Prevalence of Anxiety Symptoms and it Impact in People with Osteoarthritis: An Update
Departments of Health, Physical Education & Gerontological Studies and Services, City University of New York, York College and Health and Behavior Studies, Columbia University, Teachers College, New York, USA
- *Corresponding Author:
- Ray Marks
Professor, Departments of Health, Physical Education
& Gerontological Studies and Services
City University of New York, York College and
Health and Behavior Studies, Columbia University
Teachers College, New York, USA
E-mail: [email protected]
Received date: January 04, 2016; Accepted date: February 22, 2016; Published date: March 17, 2016
Citation: Marks R (2016) Prevalence of Anxiety Symptoms and it Impact in People with Osteoarthritis: An Update. J Ost Arth 1:110.
Copyright: © 2016 Marks R. This is an open-access article distributed under the terms of the Creative Commons Attribution License, which permits unrestricted use, distribution, and reproduction in any medium, provided the original author and source are credited.

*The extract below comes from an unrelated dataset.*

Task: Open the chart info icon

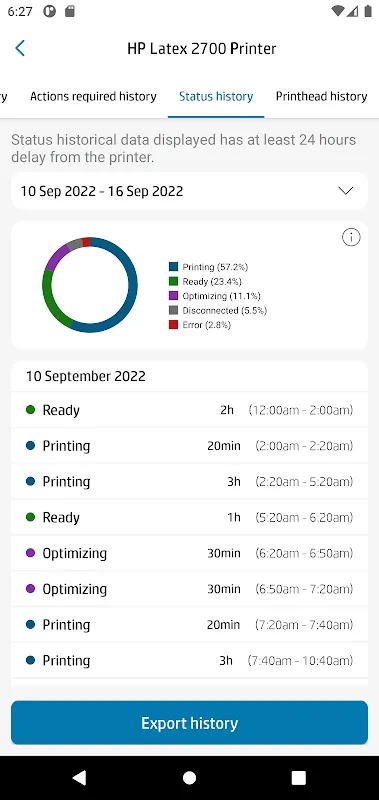Action: click(351, 237)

Anxiety, a very common psychological syndrome in the aging population, is a potential moderating factor in the context of disabling osteoarthritis, the most common joint disorder affecting the older population. This narrative review examines the extent to which anxiety may preside among adults with a diagnosis of osteoarthritis, regardless of site, and its linkage to the disabling process. Drawn largely from English language peer reviewed publications over the last 35 years, articles that discussed the topic of anxiety among cases with osteoarthritis were examined to demonstrate that this correlate is very important to evaluate and is amenable to treatment. Although not well represented in the vast body of literature, ample evidence implies untreated anxiety is likely to produce excess pain, and less optimal outcomes than that which is treated. It is concluded that more attention to this correlate in the clinical realm is highly desirable to offset the deleterious outcomes associated with one or more forms of anxiety, regardless of joint site, or disease duration.